▶ _YOUR OBJECTIVE_: Report how many lines of the records below contain the word "coordinates". Give only the number.
************
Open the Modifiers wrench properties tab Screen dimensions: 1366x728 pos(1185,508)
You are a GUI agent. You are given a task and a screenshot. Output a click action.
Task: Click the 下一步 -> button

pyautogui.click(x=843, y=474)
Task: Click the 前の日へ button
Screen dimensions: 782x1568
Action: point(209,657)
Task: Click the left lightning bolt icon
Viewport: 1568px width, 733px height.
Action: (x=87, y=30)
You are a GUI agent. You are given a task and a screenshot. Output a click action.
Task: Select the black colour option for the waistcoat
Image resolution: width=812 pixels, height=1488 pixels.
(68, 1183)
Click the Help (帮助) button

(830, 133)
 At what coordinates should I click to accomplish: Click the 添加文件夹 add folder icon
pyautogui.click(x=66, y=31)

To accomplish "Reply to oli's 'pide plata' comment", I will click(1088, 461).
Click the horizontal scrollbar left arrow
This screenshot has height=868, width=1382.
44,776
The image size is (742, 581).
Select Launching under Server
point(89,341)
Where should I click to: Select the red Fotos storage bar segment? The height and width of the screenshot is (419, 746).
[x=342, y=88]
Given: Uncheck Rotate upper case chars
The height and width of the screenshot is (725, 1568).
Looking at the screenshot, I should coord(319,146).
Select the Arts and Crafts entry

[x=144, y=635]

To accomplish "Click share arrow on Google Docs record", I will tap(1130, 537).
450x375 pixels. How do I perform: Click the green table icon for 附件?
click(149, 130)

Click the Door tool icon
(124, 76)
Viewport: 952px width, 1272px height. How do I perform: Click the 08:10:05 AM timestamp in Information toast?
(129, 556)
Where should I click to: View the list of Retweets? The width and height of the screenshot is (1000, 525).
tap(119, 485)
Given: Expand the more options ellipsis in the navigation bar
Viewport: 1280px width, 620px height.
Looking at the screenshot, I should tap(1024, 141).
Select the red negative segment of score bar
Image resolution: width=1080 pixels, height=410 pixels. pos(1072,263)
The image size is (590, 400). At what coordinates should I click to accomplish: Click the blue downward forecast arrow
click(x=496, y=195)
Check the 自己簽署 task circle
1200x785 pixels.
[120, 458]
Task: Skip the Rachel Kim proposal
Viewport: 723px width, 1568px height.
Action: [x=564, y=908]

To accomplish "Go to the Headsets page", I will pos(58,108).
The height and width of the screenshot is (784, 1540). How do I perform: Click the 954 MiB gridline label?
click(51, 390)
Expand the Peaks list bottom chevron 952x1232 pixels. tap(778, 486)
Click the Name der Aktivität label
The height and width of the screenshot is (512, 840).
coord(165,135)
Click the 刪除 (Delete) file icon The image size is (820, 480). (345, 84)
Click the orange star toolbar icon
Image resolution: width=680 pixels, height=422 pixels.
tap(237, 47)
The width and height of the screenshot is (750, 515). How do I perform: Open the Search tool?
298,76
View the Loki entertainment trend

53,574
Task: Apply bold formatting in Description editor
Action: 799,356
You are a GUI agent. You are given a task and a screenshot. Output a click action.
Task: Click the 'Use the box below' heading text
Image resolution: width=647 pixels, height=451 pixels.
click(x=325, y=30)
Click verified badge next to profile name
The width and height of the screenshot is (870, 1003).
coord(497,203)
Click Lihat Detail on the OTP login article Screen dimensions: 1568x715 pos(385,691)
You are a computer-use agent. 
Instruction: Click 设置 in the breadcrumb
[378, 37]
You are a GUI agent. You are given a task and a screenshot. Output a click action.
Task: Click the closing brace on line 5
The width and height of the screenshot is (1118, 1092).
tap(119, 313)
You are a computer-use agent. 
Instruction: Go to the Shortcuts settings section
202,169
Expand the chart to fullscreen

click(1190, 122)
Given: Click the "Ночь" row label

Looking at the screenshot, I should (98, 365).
************
▶ _RESPONSE TO THIS TASK_: 2